Indians’ home-field bid foiled by Royals


Joey Gathright singled home the go-ahead run in the eighth for a 4-3 win.

KANSAS CITY, Mo. (AP) — On the next-to-last day of the regular season, the Cleveland Indians absorbed a postseason setback.

Joey Gathright singled home the go-ahead run in the eighth, lifting the Kansas City Royals over Cleveland 4-3 Saturday night and ending the Indians’ hope of getting home-field advantage throughout the AL playoffs.

The Indians already had clinched the AL Central title and were set to play the New York Yankees in the first round.

Cleveland’s loss gave AL East champion Boston the home field. The Red Sox were to pick later Saturday night whether they wanted to open against the Los Angeles Angels Wednesday or Thursday.

If the Indians start Wednesday, it would enable 19-game winners C.C. Sabathia and Fausto Carmona to get two starts each in the five-game series against the Yankees.

Cleveland and Boston went into the final two games tied with 95-65 records. But the Red Sox, who own the tiebreaker over the Indians, beat Minnesota 6-4 earlier Saturday for their 96th win.

After Mike Sweeney led off the eighth with a single against Rafael Perez (1-2), pinch-hitter Esteban German laid down a bunt and appeared to be safe when the throw from catcher Victor Martinez hit the runner.

German was called out for running inside the base line and manager Buddy Bell was ejected for arguing. After Alex Gordon singled, Jensen Lewis relieved.

Shane Costa struck out before Gathright, whose trouble with the lights cost the Royals two early runs, singled home the tie-breaking run.

Joakim Soria (2-3) pitched the final two innings for the last-place Royals.

The Indians tied it 3-all in the eighth on Martinez’s run-scoring single, his third RBI of the game.

The Royals scored three times in the first inning after David DeJesus led off by getting hit by a pitch for the 23rd time, extending his own team record. Mark Grudzielanek singled, Mark Teahen doubled in a run, another scored on Jake Westbrook’s wild pitch and Gordon made it 3-0 with a sacrifice fly.

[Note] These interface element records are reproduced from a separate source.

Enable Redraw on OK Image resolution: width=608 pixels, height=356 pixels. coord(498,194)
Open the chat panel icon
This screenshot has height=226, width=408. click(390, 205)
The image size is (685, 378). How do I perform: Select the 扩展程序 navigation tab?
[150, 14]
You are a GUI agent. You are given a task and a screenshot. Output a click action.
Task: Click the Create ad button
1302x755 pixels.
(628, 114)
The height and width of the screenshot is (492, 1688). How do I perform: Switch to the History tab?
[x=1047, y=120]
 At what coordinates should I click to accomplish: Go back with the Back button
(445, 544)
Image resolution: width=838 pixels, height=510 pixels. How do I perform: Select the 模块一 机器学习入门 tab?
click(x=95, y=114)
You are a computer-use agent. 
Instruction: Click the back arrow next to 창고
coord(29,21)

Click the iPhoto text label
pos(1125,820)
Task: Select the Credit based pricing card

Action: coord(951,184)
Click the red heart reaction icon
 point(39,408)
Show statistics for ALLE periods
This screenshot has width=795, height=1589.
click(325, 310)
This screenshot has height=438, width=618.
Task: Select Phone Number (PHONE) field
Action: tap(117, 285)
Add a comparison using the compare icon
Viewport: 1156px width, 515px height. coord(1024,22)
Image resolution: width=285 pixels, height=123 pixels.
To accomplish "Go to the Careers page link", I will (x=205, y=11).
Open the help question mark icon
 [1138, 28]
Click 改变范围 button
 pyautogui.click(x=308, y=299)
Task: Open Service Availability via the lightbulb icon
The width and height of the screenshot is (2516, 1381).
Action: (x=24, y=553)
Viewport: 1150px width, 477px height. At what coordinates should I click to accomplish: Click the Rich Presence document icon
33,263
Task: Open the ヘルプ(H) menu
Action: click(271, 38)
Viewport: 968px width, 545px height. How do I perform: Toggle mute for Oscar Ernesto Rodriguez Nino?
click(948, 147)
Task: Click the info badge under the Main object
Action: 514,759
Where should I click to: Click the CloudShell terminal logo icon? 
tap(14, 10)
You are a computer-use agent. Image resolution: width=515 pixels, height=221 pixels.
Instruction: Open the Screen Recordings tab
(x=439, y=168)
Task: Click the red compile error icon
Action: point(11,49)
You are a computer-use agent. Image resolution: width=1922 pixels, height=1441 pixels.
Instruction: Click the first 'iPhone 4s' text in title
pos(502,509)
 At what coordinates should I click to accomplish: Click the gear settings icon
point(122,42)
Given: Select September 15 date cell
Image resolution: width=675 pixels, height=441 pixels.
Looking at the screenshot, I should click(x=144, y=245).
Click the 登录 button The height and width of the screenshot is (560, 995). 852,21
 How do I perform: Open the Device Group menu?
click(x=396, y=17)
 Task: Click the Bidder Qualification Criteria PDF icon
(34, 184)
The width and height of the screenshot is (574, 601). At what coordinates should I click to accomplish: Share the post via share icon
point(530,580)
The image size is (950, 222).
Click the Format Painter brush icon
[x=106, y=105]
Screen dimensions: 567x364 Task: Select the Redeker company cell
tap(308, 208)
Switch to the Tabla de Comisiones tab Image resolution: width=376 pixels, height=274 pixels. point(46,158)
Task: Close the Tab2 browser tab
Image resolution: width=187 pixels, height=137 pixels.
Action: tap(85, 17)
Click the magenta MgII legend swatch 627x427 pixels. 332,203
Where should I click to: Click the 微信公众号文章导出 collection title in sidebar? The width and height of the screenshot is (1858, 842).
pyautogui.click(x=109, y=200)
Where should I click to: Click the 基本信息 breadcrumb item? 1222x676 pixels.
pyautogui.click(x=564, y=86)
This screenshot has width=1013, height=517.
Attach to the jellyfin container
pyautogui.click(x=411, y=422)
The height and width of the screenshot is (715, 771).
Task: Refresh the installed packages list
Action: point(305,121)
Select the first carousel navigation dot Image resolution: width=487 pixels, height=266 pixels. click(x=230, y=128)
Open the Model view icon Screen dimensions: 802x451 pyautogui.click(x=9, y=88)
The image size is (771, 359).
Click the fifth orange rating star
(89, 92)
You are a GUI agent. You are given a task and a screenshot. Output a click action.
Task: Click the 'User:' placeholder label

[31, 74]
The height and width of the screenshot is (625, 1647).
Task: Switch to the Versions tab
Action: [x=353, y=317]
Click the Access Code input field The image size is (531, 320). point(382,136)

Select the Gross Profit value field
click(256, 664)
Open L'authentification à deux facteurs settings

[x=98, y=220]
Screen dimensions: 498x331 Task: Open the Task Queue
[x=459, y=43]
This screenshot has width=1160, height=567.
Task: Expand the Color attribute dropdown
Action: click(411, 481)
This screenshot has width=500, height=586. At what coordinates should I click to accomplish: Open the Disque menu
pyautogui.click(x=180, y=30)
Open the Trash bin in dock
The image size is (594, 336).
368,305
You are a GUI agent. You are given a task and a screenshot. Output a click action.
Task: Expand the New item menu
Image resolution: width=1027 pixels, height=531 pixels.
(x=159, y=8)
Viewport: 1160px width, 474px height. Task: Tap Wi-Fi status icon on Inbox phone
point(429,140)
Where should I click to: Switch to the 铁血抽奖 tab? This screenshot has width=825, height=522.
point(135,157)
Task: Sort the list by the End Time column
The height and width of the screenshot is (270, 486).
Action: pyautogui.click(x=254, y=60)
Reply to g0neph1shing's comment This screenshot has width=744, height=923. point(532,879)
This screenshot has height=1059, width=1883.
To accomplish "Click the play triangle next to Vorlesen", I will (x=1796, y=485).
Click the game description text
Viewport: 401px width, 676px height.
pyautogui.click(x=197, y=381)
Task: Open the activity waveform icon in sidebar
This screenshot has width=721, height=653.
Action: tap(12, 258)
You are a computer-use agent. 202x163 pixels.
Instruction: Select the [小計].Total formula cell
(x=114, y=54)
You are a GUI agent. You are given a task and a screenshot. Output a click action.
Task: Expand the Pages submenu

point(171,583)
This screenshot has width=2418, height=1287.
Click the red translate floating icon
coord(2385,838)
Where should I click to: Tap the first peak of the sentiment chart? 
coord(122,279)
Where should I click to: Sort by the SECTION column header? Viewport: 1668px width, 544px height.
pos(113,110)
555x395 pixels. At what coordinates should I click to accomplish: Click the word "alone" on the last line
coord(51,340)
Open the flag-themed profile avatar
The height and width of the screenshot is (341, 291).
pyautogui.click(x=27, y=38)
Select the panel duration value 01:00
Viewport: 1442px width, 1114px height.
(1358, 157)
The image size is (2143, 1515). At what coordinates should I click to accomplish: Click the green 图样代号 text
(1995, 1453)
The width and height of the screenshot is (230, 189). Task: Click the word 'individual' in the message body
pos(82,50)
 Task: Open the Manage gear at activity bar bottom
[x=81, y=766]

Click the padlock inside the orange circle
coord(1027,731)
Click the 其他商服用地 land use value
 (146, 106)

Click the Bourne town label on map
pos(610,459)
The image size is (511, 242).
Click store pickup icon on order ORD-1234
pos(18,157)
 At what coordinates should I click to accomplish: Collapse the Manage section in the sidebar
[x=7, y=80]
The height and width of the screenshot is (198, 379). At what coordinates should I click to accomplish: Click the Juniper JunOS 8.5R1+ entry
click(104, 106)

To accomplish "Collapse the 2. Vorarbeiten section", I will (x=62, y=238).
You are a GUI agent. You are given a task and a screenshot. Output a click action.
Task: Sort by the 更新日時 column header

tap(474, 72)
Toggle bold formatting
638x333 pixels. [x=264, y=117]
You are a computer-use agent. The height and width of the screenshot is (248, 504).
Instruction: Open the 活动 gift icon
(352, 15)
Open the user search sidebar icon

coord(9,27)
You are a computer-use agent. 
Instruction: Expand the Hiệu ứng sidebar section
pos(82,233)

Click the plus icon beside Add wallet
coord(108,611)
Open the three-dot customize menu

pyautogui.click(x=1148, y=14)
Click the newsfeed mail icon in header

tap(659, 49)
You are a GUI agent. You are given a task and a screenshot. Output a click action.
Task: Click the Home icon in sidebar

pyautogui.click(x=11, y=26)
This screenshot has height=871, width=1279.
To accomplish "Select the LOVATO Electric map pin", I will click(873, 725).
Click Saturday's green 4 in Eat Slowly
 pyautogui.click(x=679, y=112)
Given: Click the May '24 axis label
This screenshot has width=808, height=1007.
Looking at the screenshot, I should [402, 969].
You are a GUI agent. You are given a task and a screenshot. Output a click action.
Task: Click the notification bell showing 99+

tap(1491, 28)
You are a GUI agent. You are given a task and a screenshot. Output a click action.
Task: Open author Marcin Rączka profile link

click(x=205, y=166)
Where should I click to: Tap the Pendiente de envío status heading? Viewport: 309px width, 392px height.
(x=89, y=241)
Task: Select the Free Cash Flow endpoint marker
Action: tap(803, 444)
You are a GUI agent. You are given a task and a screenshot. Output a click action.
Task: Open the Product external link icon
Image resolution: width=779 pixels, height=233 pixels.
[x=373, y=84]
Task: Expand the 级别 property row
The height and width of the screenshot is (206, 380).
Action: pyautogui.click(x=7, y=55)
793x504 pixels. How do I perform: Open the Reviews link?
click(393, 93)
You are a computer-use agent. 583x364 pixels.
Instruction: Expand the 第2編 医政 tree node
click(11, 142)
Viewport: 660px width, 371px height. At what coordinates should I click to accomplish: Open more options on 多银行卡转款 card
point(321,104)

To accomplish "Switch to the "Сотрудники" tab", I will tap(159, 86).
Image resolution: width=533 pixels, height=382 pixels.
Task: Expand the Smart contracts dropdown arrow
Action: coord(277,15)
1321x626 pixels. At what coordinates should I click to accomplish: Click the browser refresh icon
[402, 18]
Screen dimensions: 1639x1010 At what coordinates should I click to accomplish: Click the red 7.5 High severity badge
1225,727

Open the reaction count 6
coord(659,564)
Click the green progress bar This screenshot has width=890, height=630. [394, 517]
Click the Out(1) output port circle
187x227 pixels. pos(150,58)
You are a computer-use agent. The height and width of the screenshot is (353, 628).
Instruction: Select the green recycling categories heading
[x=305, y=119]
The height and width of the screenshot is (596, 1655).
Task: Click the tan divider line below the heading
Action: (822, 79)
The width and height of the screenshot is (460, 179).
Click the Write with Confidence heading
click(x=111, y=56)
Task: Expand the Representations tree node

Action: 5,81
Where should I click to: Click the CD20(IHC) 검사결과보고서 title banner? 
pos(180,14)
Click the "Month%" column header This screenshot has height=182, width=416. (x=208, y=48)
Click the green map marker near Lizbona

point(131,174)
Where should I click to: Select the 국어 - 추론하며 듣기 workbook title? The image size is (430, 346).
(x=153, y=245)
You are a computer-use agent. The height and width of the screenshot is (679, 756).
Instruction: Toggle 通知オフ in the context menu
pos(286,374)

The Royals had four different pitchers face five batters from the final out of the sixth inning to the final out of the seventh, and the strategy worked. Jimmy Gobble struck out Grady Sizemore to end the seventh with a run on first.

In the Cleveland third, Martinez lifted a shallow fly ball to left-center. Gathright, the left fielder, lost it in the lights and the ball dropped for a two-run single.